(Lines of data)
*****
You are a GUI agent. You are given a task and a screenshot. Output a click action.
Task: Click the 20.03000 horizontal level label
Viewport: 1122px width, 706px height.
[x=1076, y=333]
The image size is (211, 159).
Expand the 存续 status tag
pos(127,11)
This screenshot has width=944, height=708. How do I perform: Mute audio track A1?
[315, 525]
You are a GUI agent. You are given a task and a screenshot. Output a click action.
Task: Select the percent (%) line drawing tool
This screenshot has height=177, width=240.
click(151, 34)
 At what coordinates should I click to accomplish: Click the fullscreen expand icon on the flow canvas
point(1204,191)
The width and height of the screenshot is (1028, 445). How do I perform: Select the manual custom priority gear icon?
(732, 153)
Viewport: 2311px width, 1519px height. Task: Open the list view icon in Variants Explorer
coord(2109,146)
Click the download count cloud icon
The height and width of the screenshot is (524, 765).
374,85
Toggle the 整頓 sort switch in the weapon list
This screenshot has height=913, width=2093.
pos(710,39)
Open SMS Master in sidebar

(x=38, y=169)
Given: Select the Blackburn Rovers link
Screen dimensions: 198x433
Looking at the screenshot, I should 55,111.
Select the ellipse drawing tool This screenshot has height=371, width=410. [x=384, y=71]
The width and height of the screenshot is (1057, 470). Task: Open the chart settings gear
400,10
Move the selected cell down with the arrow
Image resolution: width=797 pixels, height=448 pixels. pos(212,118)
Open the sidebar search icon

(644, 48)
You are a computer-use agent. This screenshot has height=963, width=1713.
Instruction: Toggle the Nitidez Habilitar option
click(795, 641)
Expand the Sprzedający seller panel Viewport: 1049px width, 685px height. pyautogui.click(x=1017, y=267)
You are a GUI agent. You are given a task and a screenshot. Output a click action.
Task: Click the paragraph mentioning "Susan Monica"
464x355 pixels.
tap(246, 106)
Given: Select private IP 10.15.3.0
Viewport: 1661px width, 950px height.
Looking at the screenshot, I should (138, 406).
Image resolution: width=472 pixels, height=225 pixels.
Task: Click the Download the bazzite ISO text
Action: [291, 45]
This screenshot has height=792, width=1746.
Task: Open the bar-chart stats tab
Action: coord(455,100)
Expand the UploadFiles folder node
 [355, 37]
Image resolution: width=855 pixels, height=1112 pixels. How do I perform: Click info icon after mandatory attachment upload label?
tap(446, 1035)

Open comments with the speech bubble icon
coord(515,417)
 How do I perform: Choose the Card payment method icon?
*****
• [Instruction]: List every line of the records above that contains the string "resolution", treating uppercase and lowercase letters as different.

• [The solution]:
Image resolution: width=797 pixels, height=448 pixels. pos(212,118)
Image resolution: width=472 pixels, height=225 pixels.
Image resolution: width=855 pixels, height=1112 pixels. How do I perform: Click info icon after mandatory attachment upload label?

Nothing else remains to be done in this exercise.